Closed jeremyroman closed 10 months ago
Currently, this only builds with Rust if PROCESS_WITH_RUST=1
exists in the environment. It also uses cargo run
to invoke the binary, rather than assuming it always exists and is up to date (as we could perhaps do on the server).
Still, it works. It's verbose because it's hard to beat PCRE operating on text for conciseness when operating on an actual DOM tree.
@domenic @domfarolino
This is great!! I didn't realize there was so much preprocessing in those scripts...
I'm honestly not going to be able to provide great Rust review. Maye @domfarolino can help with that. But really, even not-well-reviewed Rust with unit tests is better than untested Perl (or Pascal). So we should bias toward merging this.
It seems like, given how you've set this up, there are no blockers to merging this. (Although maybe we should update the README to document things a bit?) Things to do before we ship this:
Update the build.whatwg.org server so that people who don't have Rust installed, have an alternate path. Given how the script you've created here takes as input the whole source dir (because it needs the demos and other "boilerplate"), probably the right path is to just allow the entire html-build script to be run server-side, given a compressed zip of the source dir.
Optional: stop having Wattsi use nonstandard void <ref>
tags, so we can rip out some of the extra code you had to add here.
I hope to tackle these things myself.
I pushed a commit that removed the the custom <ref>
stuff. Please take a look, and especially if there's more we could remove?
Also, I'm wondering how necessary parser.rs
is. Could we just use read from stdio using non-async IO? Or could we use an existing package like https://crates.io/crates/html5ever-stream/0.1.0 ?
There was indeed more that can be removed; I've done so. All that's left that could be replaced by such a crate is basically the 20-line read loop (which is basically the contents of Parser::read_from).

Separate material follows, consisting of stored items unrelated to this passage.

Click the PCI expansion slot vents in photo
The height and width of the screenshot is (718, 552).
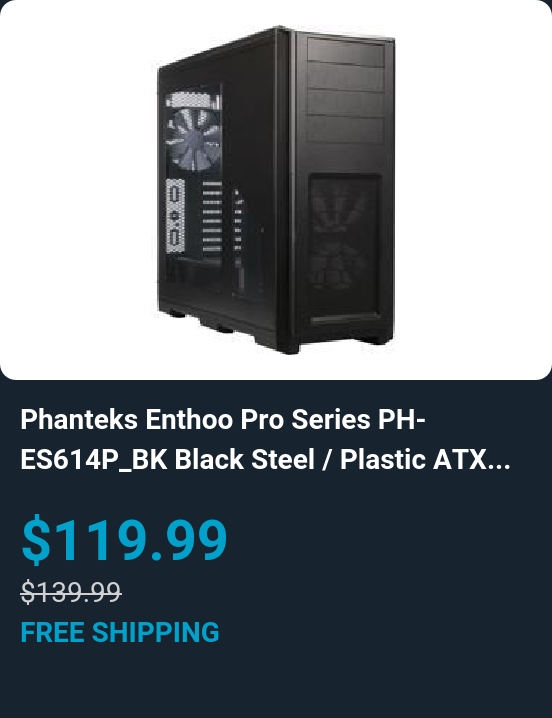click(x=212, y=217)
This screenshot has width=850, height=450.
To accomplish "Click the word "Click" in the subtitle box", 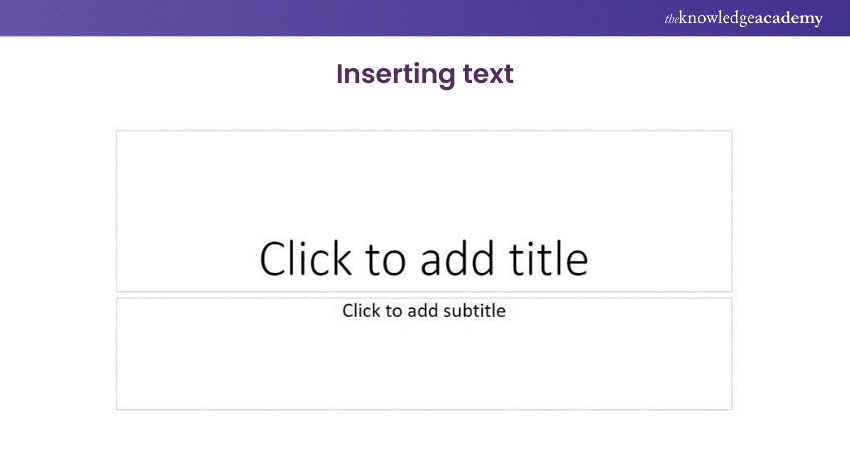I will pos(361,310).
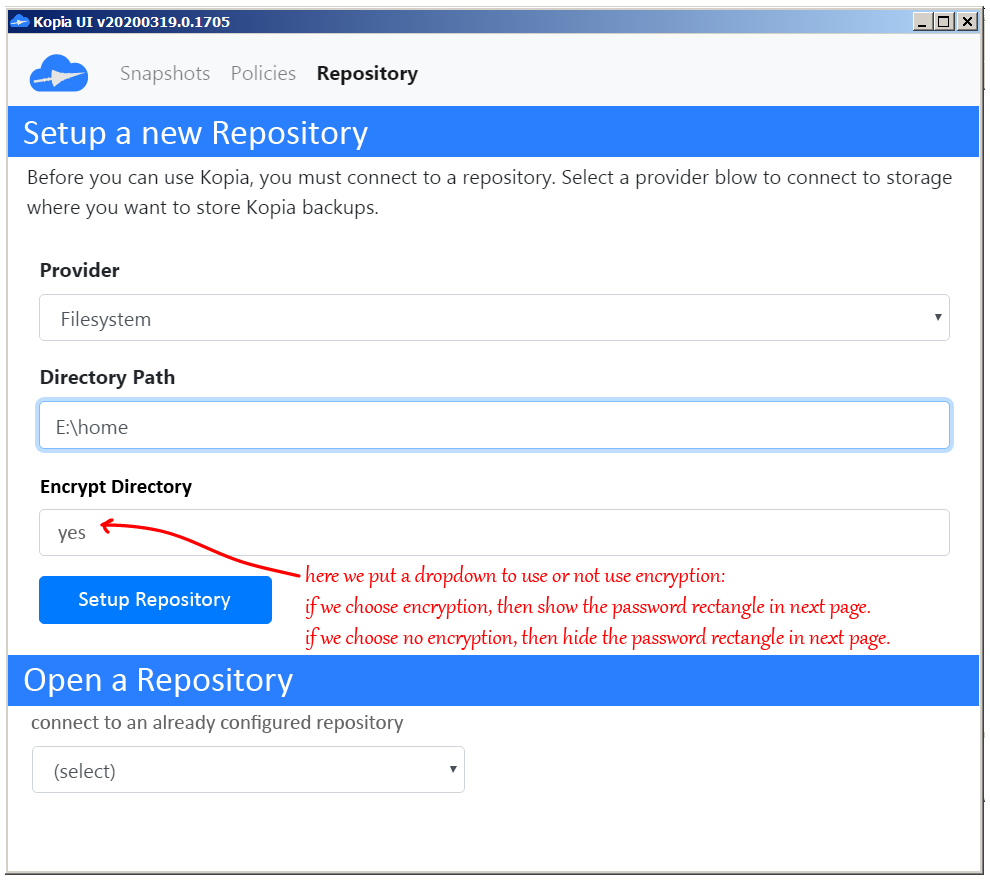Click the Encrypt Directory label
Image resolution: width=990 pixels, height=881 pixels.
click(115, 486)
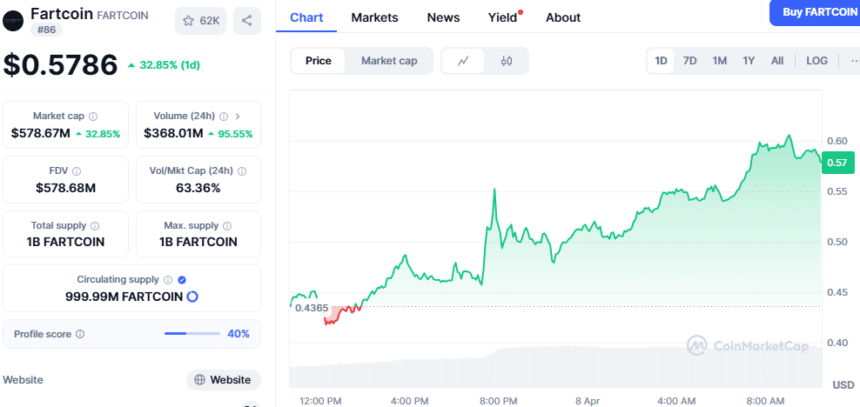Expand Volume (24h) details chevron
Viewport: 860px width, 407px height.
pos(237,117)
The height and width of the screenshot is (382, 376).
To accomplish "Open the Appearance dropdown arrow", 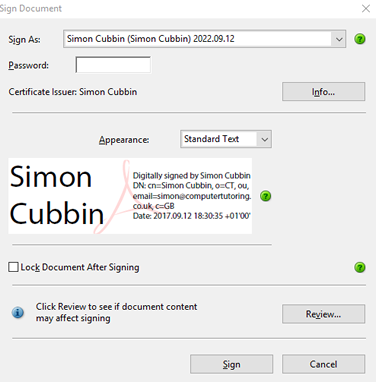I will (x=264, y=139).
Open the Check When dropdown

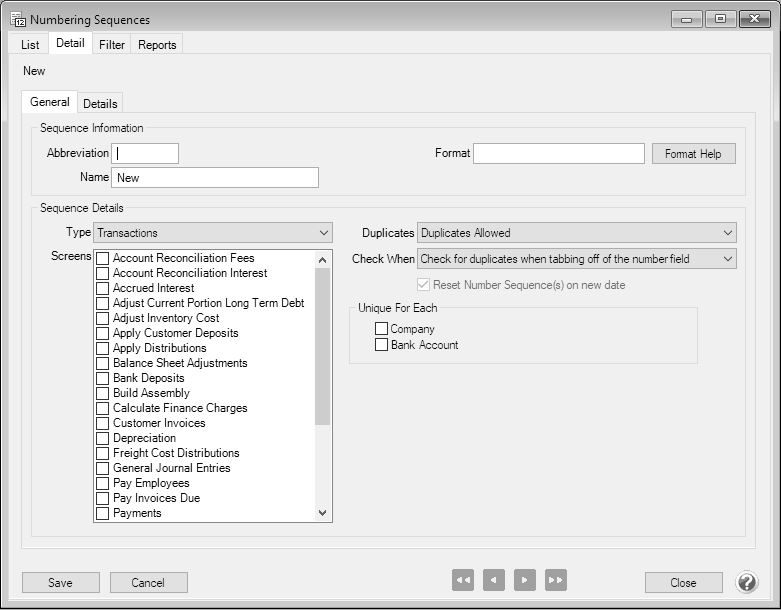576,259
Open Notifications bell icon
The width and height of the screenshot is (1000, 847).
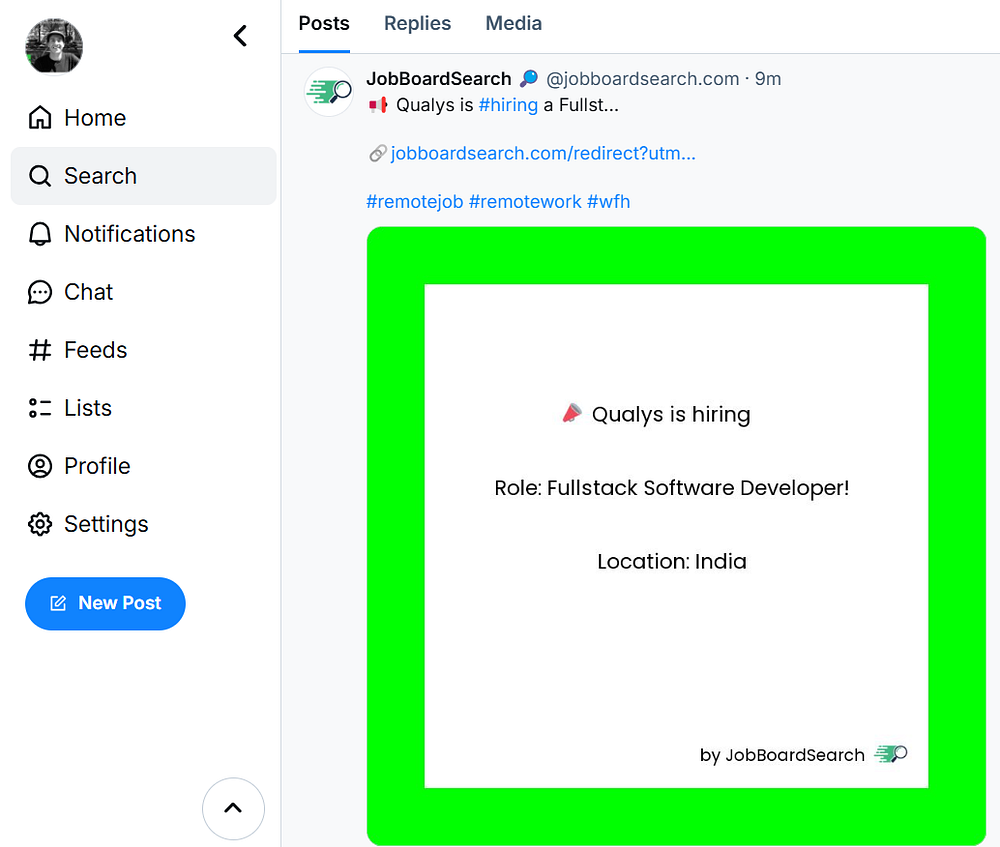[40, 234]
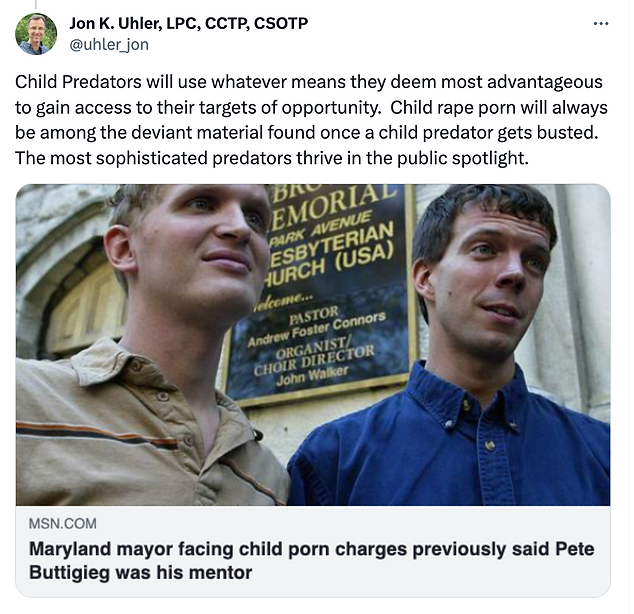Open the three-dot more options menu
The image size is (634, 614).
coord(601,24)
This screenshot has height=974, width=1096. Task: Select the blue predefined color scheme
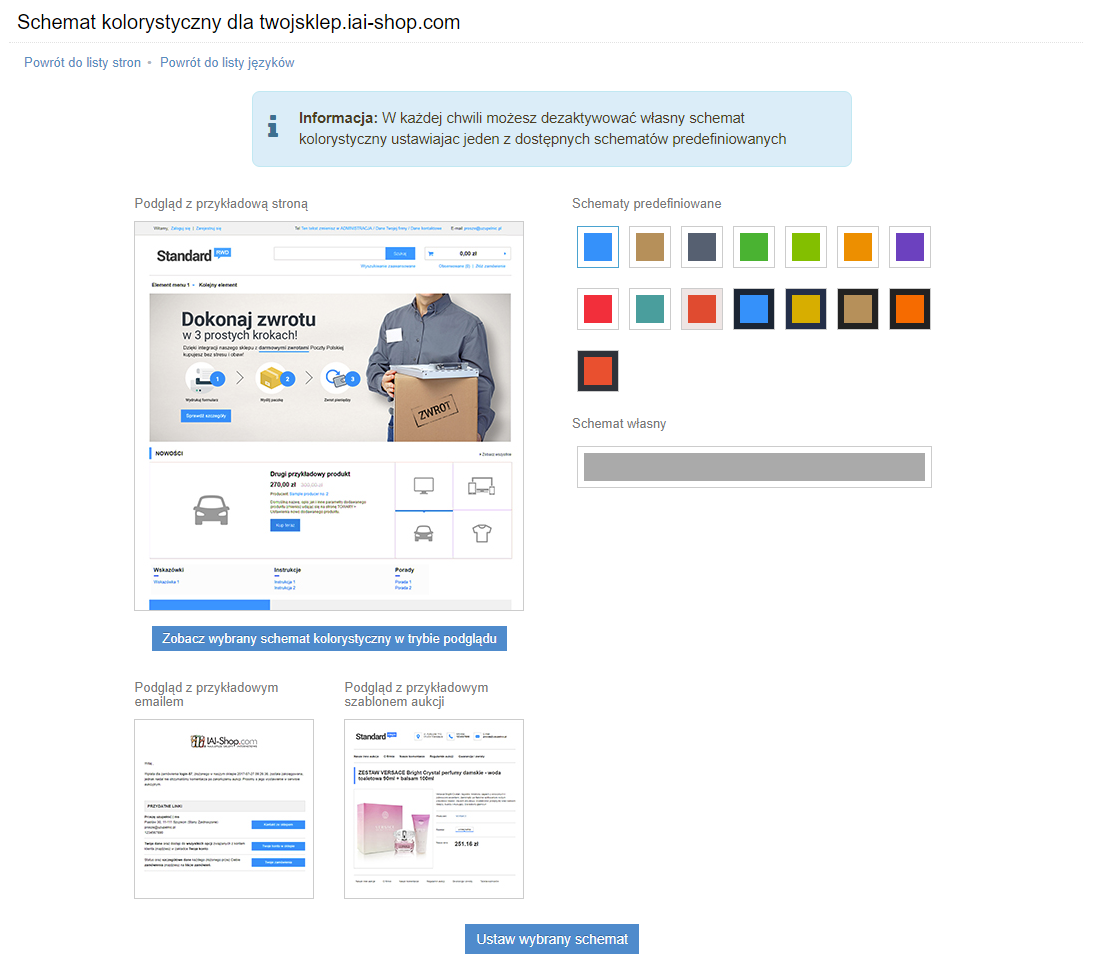(598, 247)
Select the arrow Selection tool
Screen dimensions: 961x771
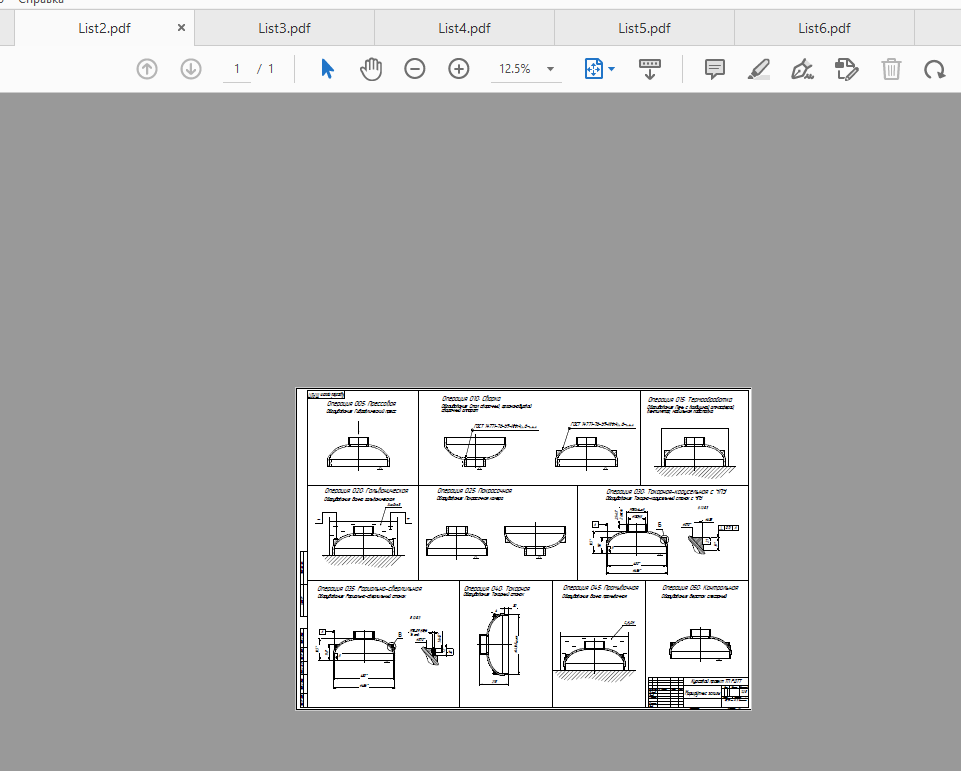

It could also be replaced by just doing this synchronously, which would be fine in practice. I generally like the idea of being async because it's a little more annoying to retrofit async than to do it up-front, and it's not a lot of code to do here. In principle I like the idea of the build server being able to one day do this processing in a single processing without needing to spawn a separate thread per request, too, even though in practice I realize the build server is not that busy.
This implementation uses a full HTML parser (Servo's, html5ever) and operates on a DOM. It ends up being somewhat more verbose than Perl, but hopefully also more extensible/maintainable.